Section 4, succor to the international bourgeoisie, posed no problem. In this case, Section 3 could be interpreted as including Section 4—and its incumbent punishment, of course. To do that, however, would be cutting corners, and in a work of art one did not cut corners; one embellished them.

“Dmitri, as an intellectual you must have friends like yourself,” the Colonel suggested.

“I never had as many friends as I would have liked,” the prisoner responded.

“Few of us do, but among the intellectuals there was always a heavy representation of Mensheviks. There aren’t so many Mensheviks as there used to be, but I’m sure you remember some,” he coaxed.

“Mensheviks? At first everyone was a Bolshevik or Menshevik, weren’t they?” Dmitri asked.

“You see, you must have known them well!”

“I suppose so. My landlord was one, I think, but he’s a very good citizen,” Dmitri stressed.

“Everyone thought you were a good citizen, too, didn’t they?” the colonel reminded him.

The prisoner nodded.

“It is only for the state security to decide who is a good citizen. Only we know.”

Again Dmitri Cherbyshev nodded.

“Good, what is his name? It’s a mere formality,” the colonel added.

“Ivan Molchanov,” the prisoner said hesitantly.

“Does the name Sergei Gasparov mean anything to you?”

“No, I don’t think so. Should it?” the prisoner inquired apologetically.

“I just thought it might. You might have heard it and don’t remember it,” the interrogator suggested casually.

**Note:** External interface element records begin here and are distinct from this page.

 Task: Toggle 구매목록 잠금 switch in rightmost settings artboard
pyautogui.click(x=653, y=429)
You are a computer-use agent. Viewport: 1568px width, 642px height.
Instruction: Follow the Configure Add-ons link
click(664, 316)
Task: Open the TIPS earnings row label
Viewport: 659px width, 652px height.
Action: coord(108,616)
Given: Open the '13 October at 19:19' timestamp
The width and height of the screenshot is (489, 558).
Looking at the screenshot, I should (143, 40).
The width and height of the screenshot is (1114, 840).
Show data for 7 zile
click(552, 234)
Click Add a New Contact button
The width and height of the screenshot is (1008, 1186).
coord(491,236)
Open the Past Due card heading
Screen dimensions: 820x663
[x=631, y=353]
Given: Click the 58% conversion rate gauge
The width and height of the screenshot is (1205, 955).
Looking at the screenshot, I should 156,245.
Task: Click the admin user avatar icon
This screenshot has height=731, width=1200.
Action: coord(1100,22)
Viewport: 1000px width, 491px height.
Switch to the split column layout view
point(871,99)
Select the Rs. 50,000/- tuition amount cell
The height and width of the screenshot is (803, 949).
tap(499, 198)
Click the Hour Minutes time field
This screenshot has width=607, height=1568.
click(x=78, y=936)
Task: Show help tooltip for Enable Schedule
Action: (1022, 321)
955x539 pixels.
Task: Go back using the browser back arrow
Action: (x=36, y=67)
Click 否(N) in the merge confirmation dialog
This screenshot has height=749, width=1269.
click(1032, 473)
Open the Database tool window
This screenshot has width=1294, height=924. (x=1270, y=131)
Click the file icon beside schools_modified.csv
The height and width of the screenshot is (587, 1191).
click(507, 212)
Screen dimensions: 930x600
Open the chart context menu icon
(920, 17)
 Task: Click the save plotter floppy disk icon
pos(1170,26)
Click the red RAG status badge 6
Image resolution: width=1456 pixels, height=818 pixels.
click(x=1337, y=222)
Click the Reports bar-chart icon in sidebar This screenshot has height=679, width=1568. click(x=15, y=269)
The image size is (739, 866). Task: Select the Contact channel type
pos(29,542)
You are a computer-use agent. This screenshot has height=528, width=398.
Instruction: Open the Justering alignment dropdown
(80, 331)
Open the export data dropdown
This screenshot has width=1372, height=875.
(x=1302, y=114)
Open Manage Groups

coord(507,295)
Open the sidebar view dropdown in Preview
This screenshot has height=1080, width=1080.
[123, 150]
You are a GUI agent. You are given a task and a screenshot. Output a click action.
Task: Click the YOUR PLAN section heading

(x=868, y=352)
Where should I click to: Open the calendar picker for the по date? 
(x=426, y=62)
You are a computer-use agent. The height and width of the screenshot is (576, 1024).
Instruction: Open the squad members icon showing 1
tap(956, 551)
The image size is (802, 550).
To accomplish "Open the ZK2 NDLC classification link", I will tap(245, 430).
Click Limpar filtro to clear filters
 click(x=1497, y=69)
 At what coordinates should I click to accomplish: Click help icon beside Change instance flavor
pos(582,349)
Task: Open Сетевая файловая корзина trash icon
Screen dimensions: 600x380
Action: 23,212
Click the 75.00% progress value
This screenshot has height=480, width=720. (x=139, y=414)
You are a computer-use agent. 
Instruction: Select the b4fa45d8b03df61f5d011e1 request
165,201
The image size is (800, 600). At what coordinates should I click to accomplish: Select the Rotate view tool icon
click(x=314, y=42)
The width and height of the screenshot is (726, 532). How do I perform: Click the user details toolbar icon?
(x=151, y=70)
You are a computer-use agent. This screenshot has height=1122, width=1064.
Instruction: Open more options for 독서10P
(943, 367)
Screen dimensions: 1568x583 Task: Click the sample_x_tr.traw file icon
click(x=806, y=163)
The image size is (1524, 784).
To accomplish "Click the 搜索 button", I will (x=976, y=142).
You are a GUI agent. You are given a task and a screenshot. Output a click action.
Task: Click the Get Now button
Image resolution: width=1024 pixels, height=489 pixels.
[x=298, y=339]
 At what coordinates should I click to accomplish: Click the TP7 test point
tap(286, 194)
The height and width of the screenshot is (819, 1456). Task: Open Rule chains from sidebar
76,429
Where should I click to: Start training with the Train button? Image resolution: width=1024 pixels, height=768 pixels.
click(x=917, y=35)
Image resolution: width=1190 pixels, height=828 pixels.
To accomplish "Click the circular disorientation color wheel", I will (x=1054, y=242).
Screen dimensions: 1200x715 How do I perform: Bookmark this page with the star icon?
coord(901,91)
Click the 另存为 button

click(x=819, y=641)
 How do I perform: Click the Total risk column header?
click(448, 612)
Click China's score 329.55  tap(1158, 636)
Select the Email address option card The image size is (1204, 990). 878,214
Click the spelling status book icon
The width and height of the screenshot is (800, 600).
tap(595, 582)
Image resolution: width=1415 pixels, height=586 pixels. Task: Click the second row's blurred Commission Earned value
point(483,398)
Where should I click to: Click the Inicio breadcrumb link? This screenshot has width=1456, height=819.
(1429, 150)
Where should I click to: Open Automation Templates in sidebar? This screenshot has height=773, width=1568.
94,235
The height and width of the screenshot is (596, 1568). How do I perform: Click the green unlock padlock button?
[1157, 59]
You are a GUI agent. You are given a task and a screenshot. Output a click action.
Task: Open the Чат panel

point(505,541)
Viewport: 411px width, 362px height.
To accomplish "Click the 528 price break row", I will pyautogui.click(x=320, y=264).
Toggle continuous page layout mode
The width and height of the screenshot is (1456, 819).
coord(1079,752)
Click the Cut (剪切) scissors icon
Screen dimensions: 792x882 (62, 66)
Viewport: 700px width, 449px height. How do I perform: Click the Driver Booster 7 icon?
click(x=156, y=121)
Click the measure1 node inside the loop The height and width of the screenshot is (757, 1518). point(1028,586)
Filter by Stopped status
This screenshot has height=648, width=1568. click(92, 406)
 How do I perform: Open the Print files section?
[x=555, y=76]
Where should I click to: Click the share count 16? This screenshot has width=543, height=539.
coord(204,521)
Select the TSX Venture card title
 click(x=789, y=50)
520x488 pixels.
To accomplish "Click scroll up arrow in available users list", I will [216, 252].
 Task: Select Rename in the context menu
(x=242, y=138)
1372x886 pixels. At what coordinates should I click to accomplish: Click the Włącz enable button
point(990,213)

“That could be. I’m not very good at people’s names unless they have written books.”

“I should hope so,” the colonel agreed, entering “Coconspirators Ivan Molchanov and Sergei Gasparov, agents of the international Menshevik bourgeoisie,” in the file.

As he wrote the name of his antagonist of the morning, he felt the warm satisfaction of tying loose ends together. True Chekist economy! It was just as well that he had been so lenient in not sending Gasparov to a punishment cell.

Colonel Shwartzman’s spirits flagged slightly as he approached Section 5, “Inciting a foreign state to declare war against the USSR.” Then suddenly he saw it! Just because the foreign capitalist states were at war with the USSR in Section 3 didn’t mean that they had declared war. If they had, then Section 5, the declaring of war, should have preceded Section 3. And it most certainly did not. Why not? Because of cases like this, when the USSR was involved in an undeclared war and an anti-Soviet agent like Dmitri Cherbyshev was working to invite a declaration of war in order to mobilize additional imperialist powers to fight against the USSR.